Extracted information Block Start

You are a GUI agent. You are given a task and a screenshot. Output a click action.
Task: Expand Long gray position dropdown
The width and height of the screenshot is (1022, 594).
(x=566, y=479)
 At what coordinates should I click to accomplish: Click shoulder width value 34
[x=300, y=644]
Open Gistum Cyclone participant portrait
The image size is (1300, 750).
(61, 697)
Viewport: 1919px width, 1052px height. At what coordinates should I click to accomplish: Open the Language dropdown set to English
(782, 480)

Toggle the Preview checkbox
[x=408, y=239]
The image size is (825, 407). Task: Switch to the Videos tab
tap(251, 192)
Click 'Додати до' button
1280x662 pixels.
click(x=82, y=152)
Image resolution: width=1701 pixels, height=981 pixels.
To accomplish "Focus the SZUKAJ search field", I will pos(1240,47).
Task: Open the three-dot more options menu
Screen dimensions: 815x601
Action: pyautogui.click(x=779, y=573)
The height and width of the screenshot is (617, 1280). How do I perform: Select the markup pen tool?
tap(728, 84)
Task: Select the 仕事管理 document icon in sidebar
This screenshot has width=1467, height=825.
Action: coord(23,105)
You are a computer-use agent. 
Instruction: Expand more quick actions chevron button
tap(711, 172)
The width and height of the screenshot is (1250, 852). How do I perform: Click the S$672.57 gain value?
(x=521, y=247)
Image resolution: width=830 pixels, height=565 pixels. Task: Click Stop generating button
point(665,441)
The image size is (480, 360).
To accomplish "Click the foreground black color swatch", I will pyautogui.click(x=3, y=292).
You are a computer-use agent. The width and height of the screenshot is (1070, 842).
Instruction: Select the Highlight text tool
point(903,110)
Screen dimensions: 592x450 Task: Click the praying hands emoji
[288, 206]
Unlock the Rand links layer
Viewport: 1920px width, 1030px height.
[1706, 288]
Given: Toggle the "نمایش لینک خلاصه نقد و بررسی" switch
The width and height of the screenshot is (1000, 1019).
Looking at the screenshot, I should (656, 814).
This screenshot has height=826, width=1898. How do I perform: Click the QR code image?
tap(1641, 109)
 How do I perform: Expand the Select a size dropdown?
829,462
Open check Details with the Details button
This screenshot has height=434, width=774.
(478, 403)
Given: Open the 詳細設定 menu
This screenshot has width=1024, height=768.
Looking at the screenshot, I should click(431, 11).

Extracted information Block End

## Action item
Taking the entries above, write out exactly the lines starting with the line containing "Screen dimensions: 815x601" and going on through the line containing "You are a computer-use agent. The", both included, and nothing else.

## Your solution
Screen dimensions: 815x601
Action: pyautogui.click(x=779, y=573)
The height and width of the screenshot is (617, 1280). How do I perform: Select the markup pen tool?
tap(728, 84)
Task: Select the 仕事管理 document icon in sidebar
This screenshot has width=1467, height=825.
Action: coord(23,105)
You are a computer-use agent. 
Instruction: Expand more quick actions chevron button
tap(711, 172)
The width and height of the screenshot is (1250, 852). How do I perform: Click the S$672.57 gain value?
(x=521, y=247)
Image resolution: width=830 pixels, height=565 pixels. Task: Click Stop generating button
point(665,441)
The image size is (480, 360).
To accomplish "Click the foreground black color swatch", I will pyautogui.click(x=3, y=292).
You are a computer-use agent. The width and height of the screenshot is (1070, 842).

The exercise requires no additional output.